== YOUR ASSIGNMENT ==
The task calls for the count of lines containing "icon" in these records, given as a number with no other words.
ENTRIES SUPPLIED START
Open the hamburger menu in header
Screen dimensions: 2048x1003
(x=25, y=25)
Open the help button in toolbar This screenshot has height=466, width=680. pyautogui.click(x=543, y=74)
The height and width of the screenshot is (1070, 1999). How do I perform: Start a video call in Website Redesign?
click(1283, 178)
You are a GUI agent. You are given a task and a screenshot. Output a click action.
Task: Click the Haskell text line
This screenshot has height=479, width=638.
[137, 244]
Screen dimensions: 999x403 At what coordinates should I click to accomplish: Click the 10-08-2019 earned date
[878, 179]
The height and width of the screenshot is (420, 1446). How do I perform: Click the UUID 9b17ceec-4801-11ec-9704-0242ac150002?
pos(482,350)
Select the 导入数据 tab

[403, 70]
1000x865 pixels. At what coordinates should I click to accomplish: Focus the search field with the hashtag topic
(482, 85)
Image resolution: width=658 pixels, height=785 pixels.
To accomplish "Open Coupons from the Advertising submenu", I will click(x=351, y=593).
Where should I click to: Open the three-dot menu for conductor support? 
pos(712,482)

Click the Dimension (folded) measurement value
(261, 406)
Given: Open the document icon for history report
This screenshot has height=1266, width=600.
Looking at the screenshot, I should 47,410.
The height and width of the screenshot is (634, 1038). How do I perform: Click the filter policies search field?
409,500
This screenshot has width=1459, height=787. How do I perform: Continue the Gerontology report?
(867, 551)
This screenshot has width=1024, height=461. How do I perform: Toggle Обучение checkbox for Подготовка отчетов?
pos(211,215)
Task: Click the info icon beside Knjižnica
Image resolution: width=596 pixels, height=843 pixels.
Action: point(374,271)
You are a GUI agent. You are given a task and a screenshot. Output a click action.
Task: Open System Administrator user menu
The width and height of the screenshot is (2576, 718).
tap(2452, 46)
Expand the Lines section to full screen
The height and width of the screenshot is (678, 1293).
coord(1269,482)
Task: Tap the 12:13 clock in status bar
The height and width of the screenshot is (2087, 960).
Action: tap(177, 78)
ENTRIES SUPPLIED END
== EXERCISE RESPONSE ==
2